Depth is a critical part of modern neural networks. They enable efficient representations through constructions of hierarchical rules. By now we all know it so I’ll assume I don’t need to convince anyone, but in case you need a refresher it’s basically because we cannot efficiently model many data distributions that appear in the wild with a single or few functions without exponential amounts of neurons. The distributions are simply to complex to model in such a direct way, but despite this they do have structure it just so happens to be hierarchical. To think of it another way, imagine if the data generating process were *not* hierarchical. Then generating a complex distribution would take exponential resources as well. No doubt there are processes that are like this. That said one thing we know about the world is that it is made out of composing simpler parts, but put together they produce extremely complicated behavior at times.

Unfortunately our network training algorithm, error backpropagation, doesn’t like it when things recurse too much. Consider the case of a chain of linear neurons. If the (norm of the) weights of those neurons is not equal to one, the error signal will either successively shrink or grow. If the shrinking is too fast we see that it vanishes, and if it grows too fast it is said that it explodes. The picture is roughly the same for neurons with nonlinear activation functions, except that we think about the norm of the Jacobians instead but it’s basically the same deal. The scaling is not cool because it means when we propagate errors backwards from the loss we see that the signal gets way out of whack, meaning the updates to the weights are useless and our network training diverges.

Great, we’re all familiar with vanishing and exploding gradients. What do we do about it? The basic strategy is to make sure all that scaling doesn’t mess with the error signal while still enabling depth. We need to protect some of that signal.

In feed-forward networks (FFNs) we can accomplish this with skip connections. The simplest case is residual learning, where the output from a lower layer to a higher layer is added to that higher layer’s output. Then successive layers only have to learn an increment, since they are already “starting” from where the previous layer was. This residual is argued to be easier to learn than building a new transformation from scratch.

Another reason why this works is that residual connections actually enable a shorter path from a given layer to the output. All you need to do is travel through the residual connections of successive layers until you get to the end, skipping the layers in between. As it happens, deep residual networks actually have an effective depth that is significantly smaller than the specified depth because this is exactly what happens in training. In other words, we have avoided a lot of unfavorable transformations. This is implicitly happening in residual nets, but can be explicitly made so by having a connection between every layer and the output which is called a dense network.

By the way, it is possible that starting from the previous layer’s output actually makes it more difficult to learn the best transformation to come next. Or at least, it could just be an inefficient use of many layers. So, we introduce the concept of a gate and say let’s learn a coefficient to attenuate how much the identity connection should be used versus the normal stacked layers. Then the residual networks become special cases of networks with weighted skip connections called highway networks.

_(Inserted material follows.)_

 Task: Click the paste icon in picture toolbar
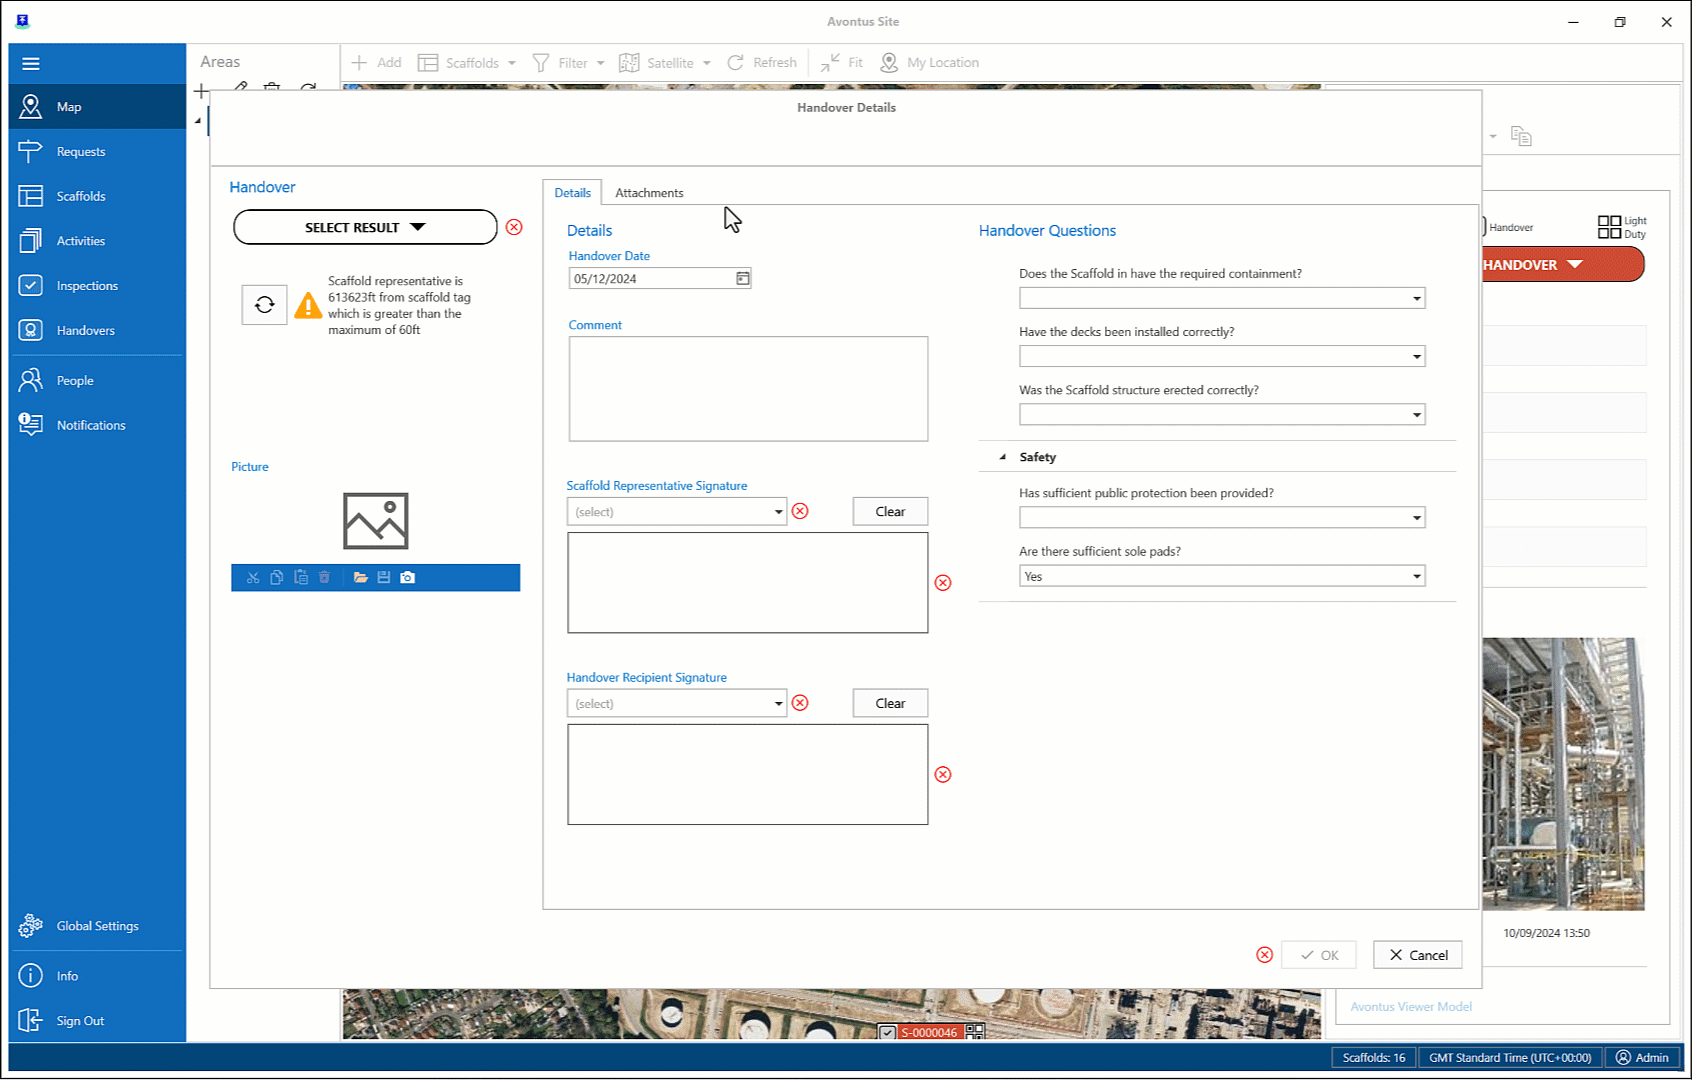(x=301, y=578)
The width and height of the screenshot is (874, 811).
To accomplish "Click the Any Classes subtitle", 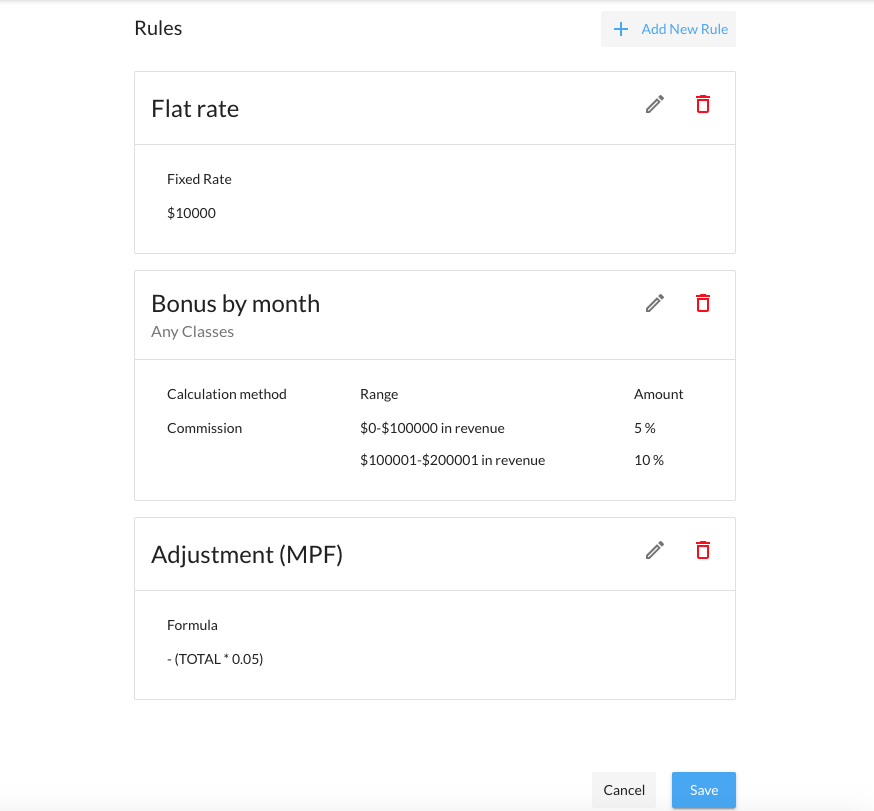I will [192, 331].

This is all very interesting because in a sense we have implemented a memory for FFNs, and with gating mechanisms we can learn when to access that memory and when to ignore it. You’ve created some representation at a lower layer and that signal can skip many layers and find itself somewhere else. The (learned) gate on that somewhere else layer tells you whether to access that info or not.

Let us think about a different problem now: sequence modeling. FFNs are great for this of course, and sequences are a nice way to justify depth. If you are using a convolutional FFN (as everyone does nowadays), you actually require a certain level of depth to take into account long-range correlations in your input. This is exceptionally obvious in language modeling where long range correlations are potentially really long. Then skip connections and also things like attention are acting as memory lookup mechanisms for more fine-grained information to service the higher level representations. It’s all very cool.

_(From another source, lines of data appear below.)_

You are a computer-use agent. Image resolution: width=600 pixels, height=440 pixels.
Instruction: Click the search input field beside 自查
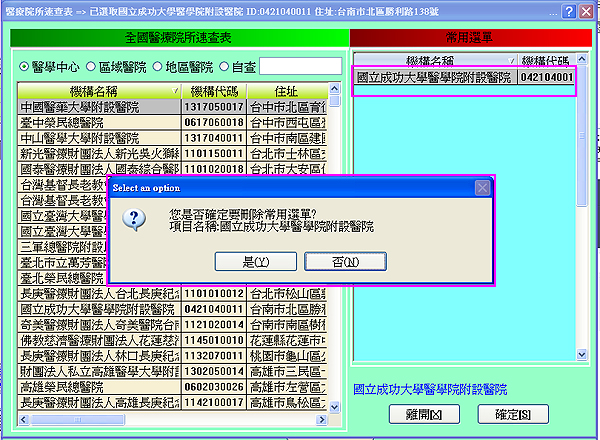[x=300, y=67]
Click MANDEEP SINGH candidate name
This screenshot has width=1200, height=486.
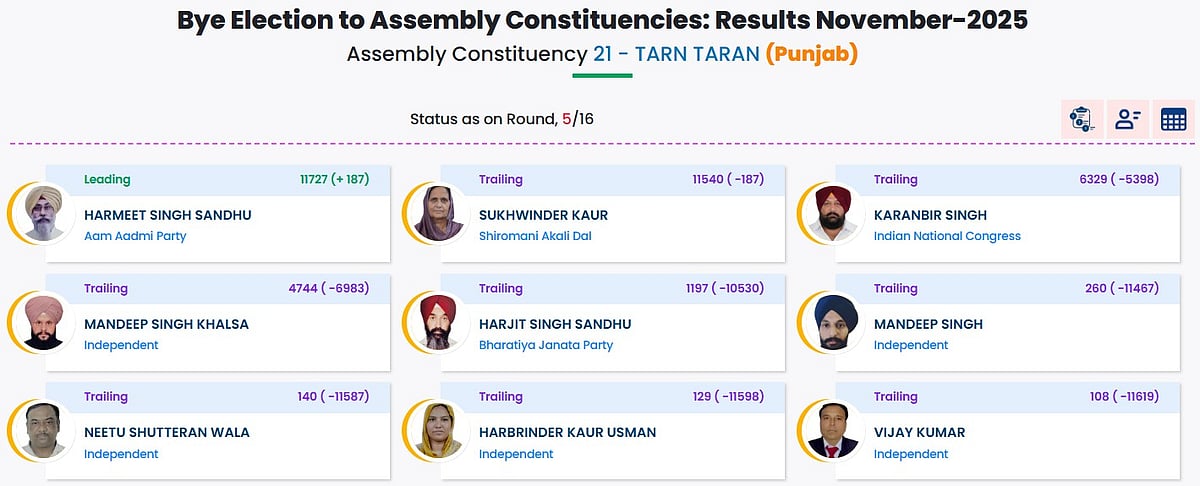pos(928,324)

There is another fun way to look at this too, and that is with recurrent networks (RNNs). In that case, we have a single hidden layer that is applied to every element in a sequence, and then after the final element you backprop your error “in time”. So as you can imagine, our gradients can and do vanish by the time they get back to the beginning of the sequence. However, since we use the same weights at each sequence step, adding a skip connection doesn’t make sense here.

What the RNN people have done instead is to put in other little memory systems using a gating mechanism. Now you can protect some part of your signal by writing it to a special state somewhere and learn when to read it back. So what does effective depth mean for an RNN? Not sure it is really comparable beyond conceptually thinking of depth in the sequence direction, but at any rate it is an interesting analogy.

It is actually pretty funny to think about how we haven’t solved the vanishing or exploding gradients problem at all, we just side stepped it. So now we can ask whether this is natural or weird. I happen to feel that it is still weird that we can pull hierarchical representations out of thin air so well. It is interesting to note the effectiveness of intermediate losses, particularly in NLP applications where one has this type of information due to the existence of various parsers that can generate features for you to predict (e.g., part-of-speech, named entities).

It is pretty obvious why this works and it’s related to skip connections. Simply, you are anchoring your representations to something besides the final layer’s output. In the residual FFN case, it is to the lower layer outputs, and this is no different in that it is also an additional signal you know is a priori a good representation to some degree (just like your inputs!).

It does seem for the moment that vanishing and exploding gradients are a fundamental, though not insurmountable, problem.